Find the mean absolute deviation of the following dataset: 8.4, 9.4, 14.2, 5.6, 8.3, 9.0, 10.2. Round the answer to the nearest tenth.
Responses
11.8
7.0
9.3
1.7
To find the mean absolute deviation (MAD) of a dataset, follow these steps:
1. Find the mean (average) of the dataset.
- Add up all the numbers in the dataset: 8.4 + 9.4 + 14.2 + 5.6 + 8.3 + 9.0 + 10.2 = 65.1
- Divide the sum by the number of elements in the dataset: 65.1 / 7 = 9.3
2. Calculate the absolute deviation of each number from the mean.
- Subtract the mean from each number in the dataset, and take the absolute value.
- |8.4 - 9.3| = 0.9
- |9.4 - 9.3| = 0.1
- |14.2 - 9.3| = 4.9
- |5.6 - 9.3| = 3.7
- |8.3 - 9.3| = 1.0
- |9.0 - 9.3| = 0.3
- |10.2 - 9.3| = 0.9
3. Find the mean of the absolute deviations.
- Add up all the absolute deviations: 0.9 + 0.1 + 4.9 + 3.7 + 1.0 + 0.3 + 0.9 = 11.8
- Divide the sum by the number of elements in the dataset: 11.8 / 7 = 1.7
Therefore, the mean absolute deviation of the given dataset is 1.7 (rounded to the nearest tenth). Select response 1.7.

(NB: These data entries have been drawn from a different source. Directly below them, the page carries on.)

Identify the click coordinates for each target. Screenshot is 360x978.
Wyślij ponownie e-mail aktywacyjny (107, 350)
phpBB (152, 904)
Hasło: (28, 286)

To find the mean absolute deviation (MAD) of a dataset, you need to follow these steps:
Step 1: Calculate the mean (average) of the dataset.
To find the mean, add up all the numbers in the dataset and divide the sum by the total number of values. In this case, the dataset is: 8.4, 9.4, 14.2, 5.6, 8.3, 9.0, and 10.2.
Mean = (8.4 + 9.4 + 14.2 + 5.6 + 8.3 + 9.0 + 10.2) / 7
Mean = 64.1 / 7
Mean = 9.1571 (rounded to 4 decimal places)
Step 2: Calculate the absolute deviation for each value.
To find the absolute deviation for each value, subtract the mean from each value and take the absolute value of the result. In this case, subtract 9.1571 from each of the values:
|8.4 - 9.1571| = 0.7571
|9.4 - 9.1571| = 0.2429
|14.2 - 9.1571| = 5.0429
|5.6 - 9.1571| = 3.5571
|8.3 - 9.1571| = 0.8571
|9.0 - 9.1571| = 0.1571
|10.2 - 9.1571| = 1.0429
Step 3: Calculate the mean of the absolute deviations.
To find the mean of the absolute deviations, add up all the absolute deviations and divide the sum by the total number of values:
(0.7571 + 0.2429 + 5.0429 + 3.5571 + 0.8571 + 0.1571 + 1.0429) / 7
= 11.7 / 7
= 9.3 (rounded to the nearest tenth)
Therefore, the mean absolute deviation of the given dataset is 9.3.